If you know me, then you know I like to wear a scarf every single day. I feel absolutely naked without one! Keeps my neck warm and adds a wonderful splash of color to the complexion. It's got to be silk or cashmere or some other gorgeous natural fiber (cotton is my new craze). Something that feels nice on the skin.

Sometimes it seems a chore to add that final touch. But what a tragedy to let those beautiful silk squares gather dust. How to tie it and still show off your designer prints? Well I have a simple trick, shown in the photo here with my vintage colorblock Dior.
  1. First, start with a square and fold the scarf on the diagonal to form a triangle.

  2. Hold one end in each hand with the large point of the triangle pointing down.

  3. Next wrap the scarf around your neck from the back to the front so that the two ends meet in the front. You can stop here and tie a knot in the front creating a cape-like effect. Very nice indeed! But I usually keep wrapping around to the back.

  4. Finish by tying a knot at the back of your nape and then fluffing up the effect in the front.
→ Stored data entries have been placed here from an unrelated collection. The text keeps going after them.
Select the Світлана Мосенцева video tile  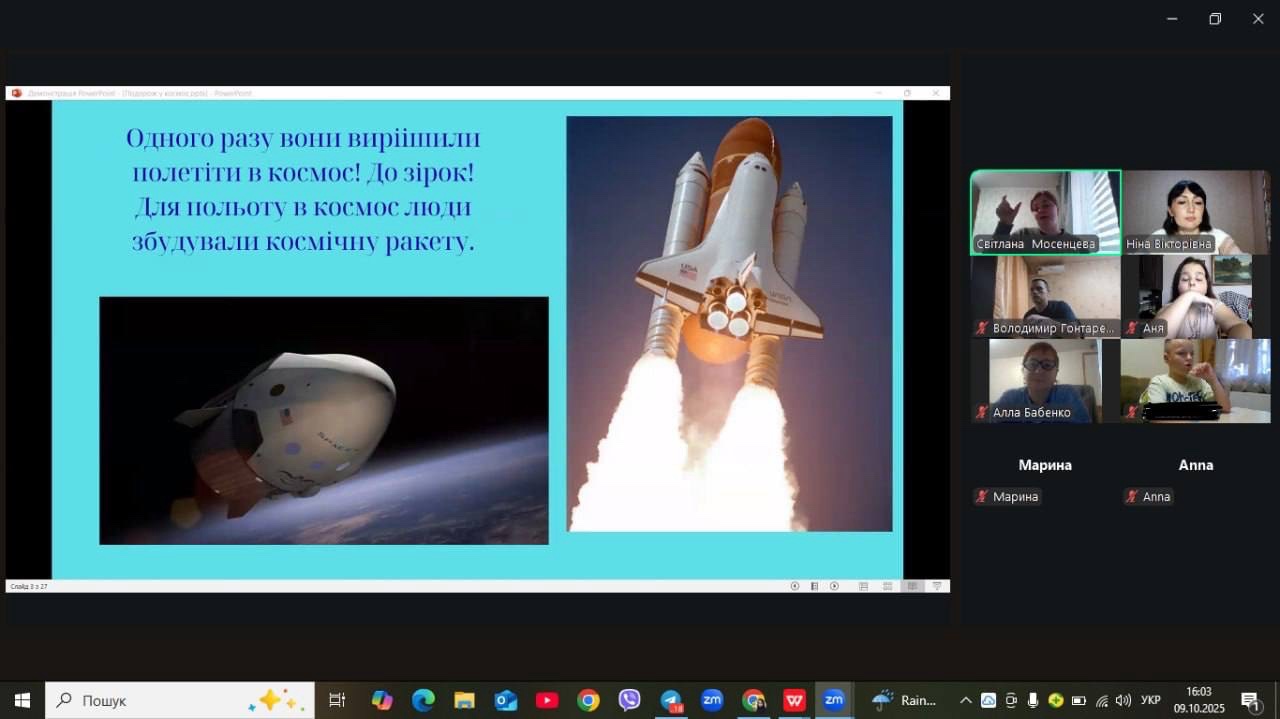coord(1045,212)
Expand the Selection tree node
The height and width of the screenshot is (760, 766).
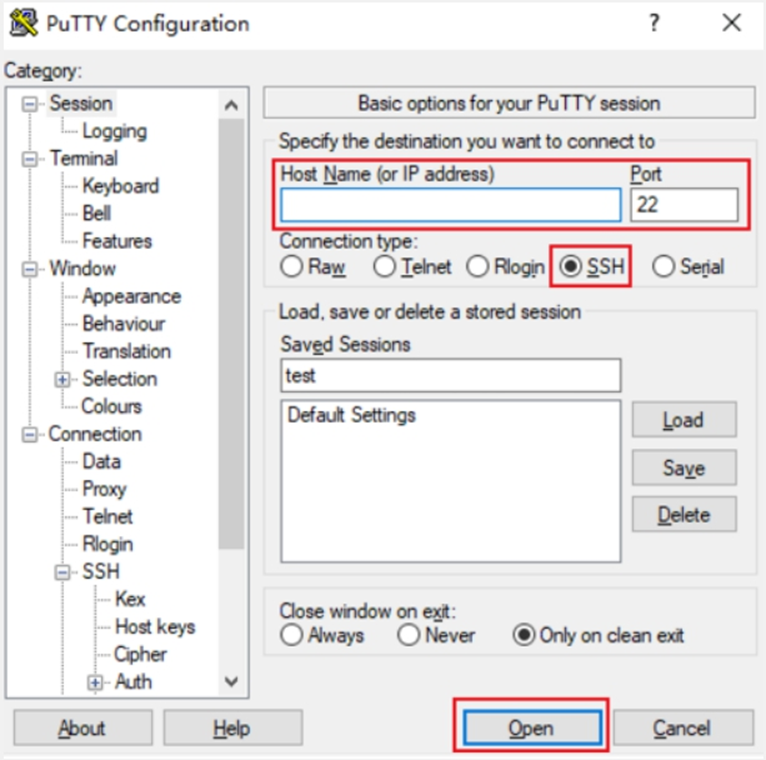point(63,379)
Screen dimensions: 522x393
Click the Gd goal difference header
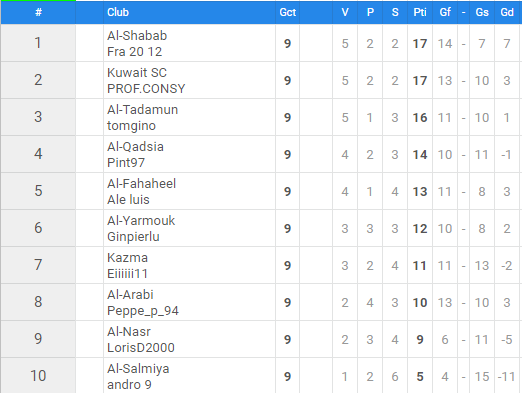[507, 12]
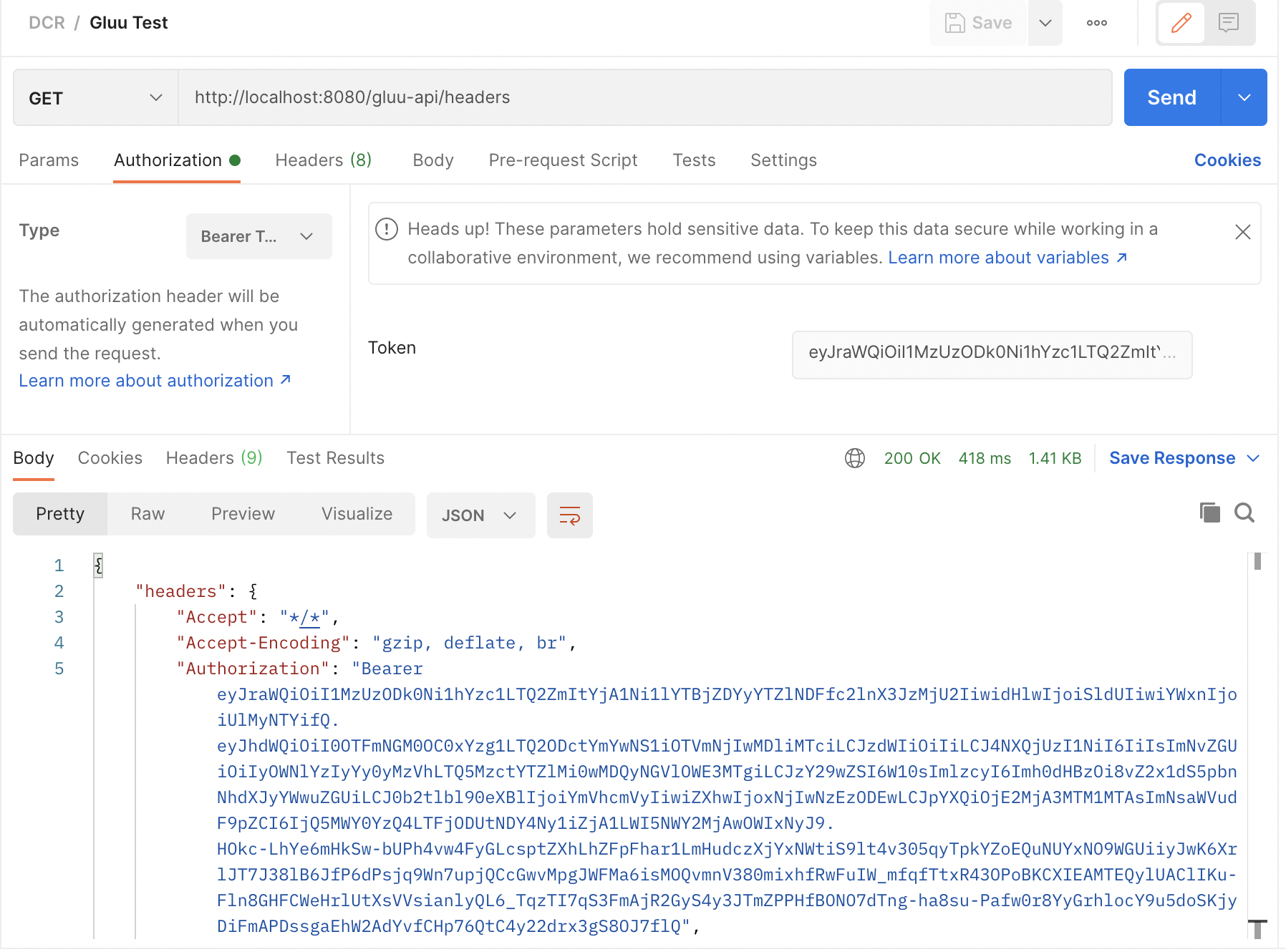Switch response view to Raw
Image resolution: width=1286 pixels, height=952 pixels.
pyautogui.click(x=148, y=514)
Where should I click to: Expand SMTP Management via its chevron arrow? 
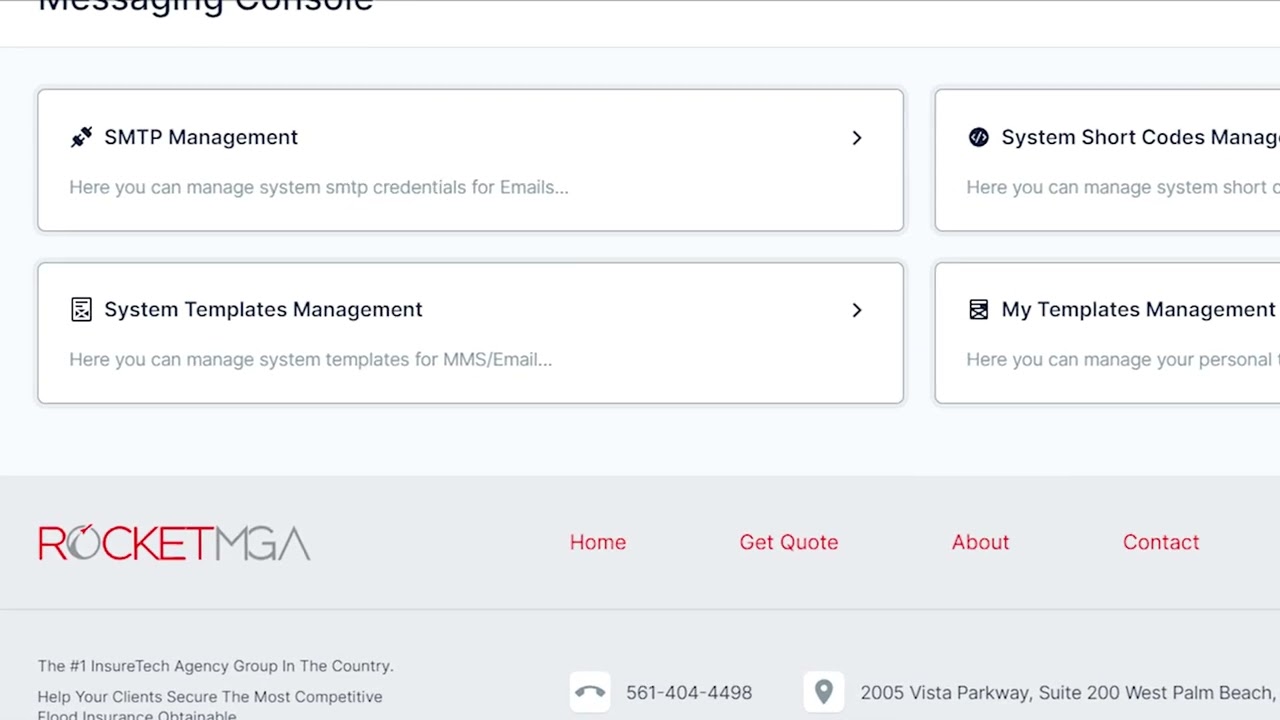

How tight or loose you wrap and tie will determine the amount of fluff you'll have to work with. Sometimes, it's nice to wrap it tight almost like a choker. But mostly, especially if it's printed silk, I like to tie it loosely and allow the beautiful patterns to drape across my chest. Don't worry if the knot works its way around. That's part of the charm.

Thursday, December 07, 2006

the first snow

It's snowing today. The first snow of the year. Wet, white snowflakes falling down with the thick and slushy weight of gravity. A fresh blanket of snow on the trees, on the street, on my face. Instant winter.

As I walk, I pass by the neighborhood where many Sudanese families now live. I know this is their neighborhood because I often see the young bustling families sitting on their door stoop, playing with their friends, waiting for the bus, and casting a beautiful rainbow of African dress all along the street. One family in particular, I pass quite a bit. A modest mother and her three or four young children.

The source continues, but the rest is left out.